A sequência inusitada veio com um emocionado MC Cabelinho e seu discurso meio forçado de agradecimento a Emicida por abrir caminhos para os novos MCs. Marechal quebrou mato no peito para MC Cabelinho voar com seu ego inflado. Ok, ok, tudo isso cabe na gira: a encruzilhada é feita de contradições e ambiguidades, e Emicida como ninguém canta os dilemas do Rap na indústria cultural e da própria eminência parda no rolê. É muita generosidade.

Mas o Rio de Janeiro é também por onde passa o neosamba, a vertente original de Emicida, e já tinha brilhado no palco o sorriso de Miguelzinho do Cavaco em uma participação luminosa com direito a invocação de Cartola. Coisa bela, coração diante da grande arte.

A gira segue não linear, pois é sobre começo, meio e começo, como lembrou a braba Marcele Oliveira ao trazer a sabedoria de Nego Bispo para cerimoniar a entrada de Emicida. Marcele, ativista climática, cheia de luz e carisma, chamou geral numa reflexão sobre a calamidade no Rio Grande do Sul. Antes dela, a DJ Afrolai mandava um set de poder feminino e dizia com doçura que era seu retorno ao trabalho depois de se tornar mãe. Pena que eu perdi o show d’Os Garotin, tenho certeza que foi incrível.

Os encontros culminam no trio Drik Barbosa, Emicida e Rashid no poder de “Mandume”, e uma sessão de improviso que honra a memória e o legado de vivos e mortos nos faz entender, como bem disse Rashid, que o Rap sempre foi uma conversa. Salve Sabotage, Dina Di e toda a linhagem que nos possibilitou conquistar esse agora. Salve os 25 anos de Bocada Forte, que desbravou a internet em prol da nossa cultura! Obrigada por publicarem este meu relato.

A política de Emicida é conversar com a singularidade e a coletividade. Ele reforça: ano de eleições municipais, as enchentes no Rio Grande do Sul são um problema de todos nós, nossa responsabilidade é cada vez maior. Chamamento à ação por amor, como na oração de “Principia” do pastor Henrique Vieira, que também fez a difícil escolha de ocupar a política institucional. Marechal fez questão de honrar Marielle Franco, Marighella e Leci Brandão. Na pista, eu abraço a vereadora do Rio Tainá de Paula, defensora de tantas lutas, e só consigo dizer “te amo”.
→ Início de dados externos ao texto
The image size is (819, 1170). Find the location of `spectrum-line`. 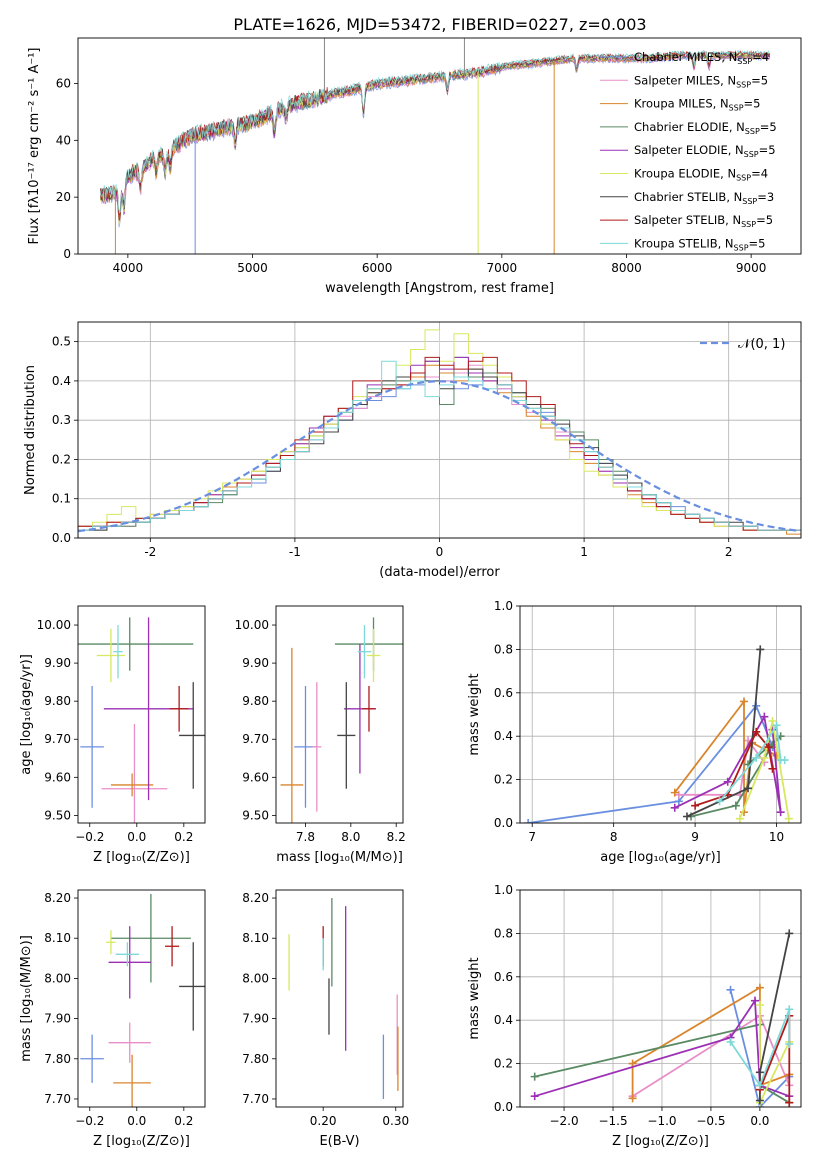

spectrum-line is located at coordinates (435, 131).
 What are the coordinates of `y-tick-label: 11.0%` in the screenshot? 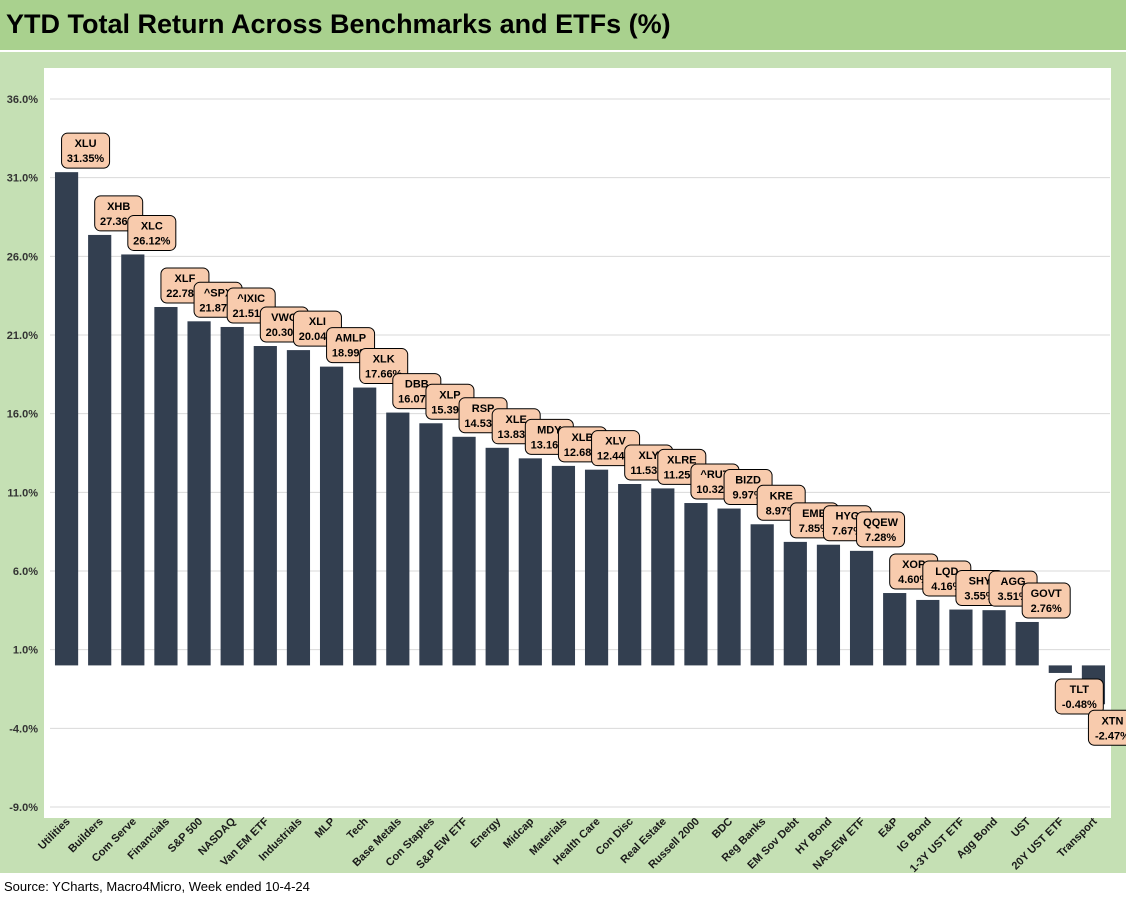 It's located at (22, 493).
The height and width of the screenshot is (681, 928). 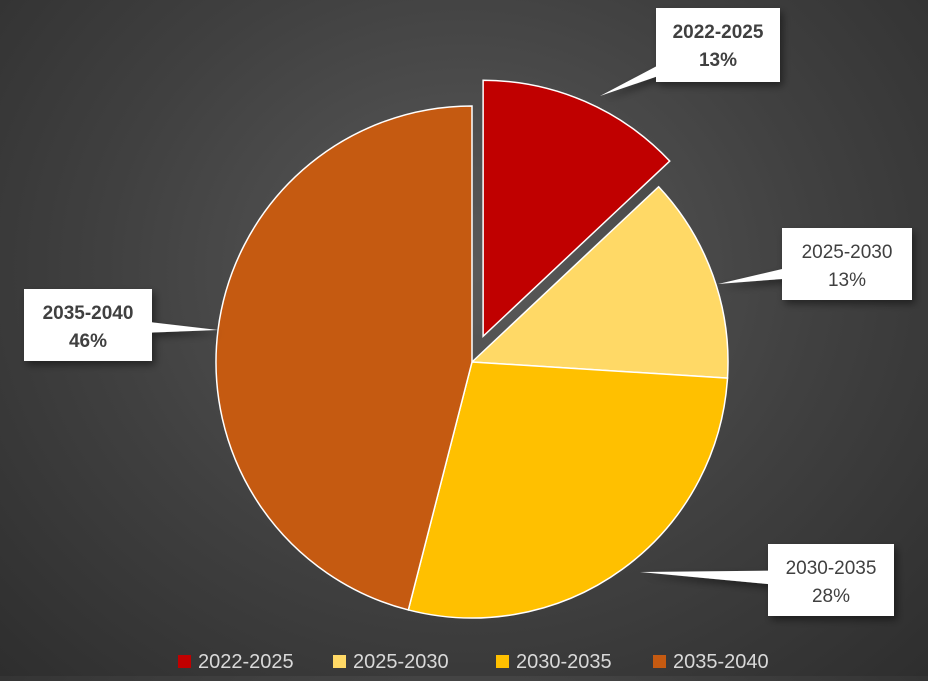 I want to click on data-label-2030-2035, so click(x=767, y=580).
O fim da noite é pura diversão para o maestro Emicida, e geral vai na sua pilha de cantar “Passarinhos” num flash mob maluco. É o bonde da loucura passando na sua rua, tipo “Liberdade Ainda que Tantã!”, de BH, e “Tá Pirando, Pirado, Pirou!”, do Rio, blocos icônicos de usuários e trabalhadores da saúde mental. Afinal, aqui somos libre! E Emicida, senhor de idade, dá suas risadas de criança, milionário do sonho no colo dos seus verdadeiros amigos.

*Áurea Carolina é uma feminista negra, mãe, liderança da sociedade civil brasileira e ex-parlamentar cujo mandato se tornou referência de inovação democrática. Foi cantora de Rap e colunista do Bocada Forte em meados dos anos 2000.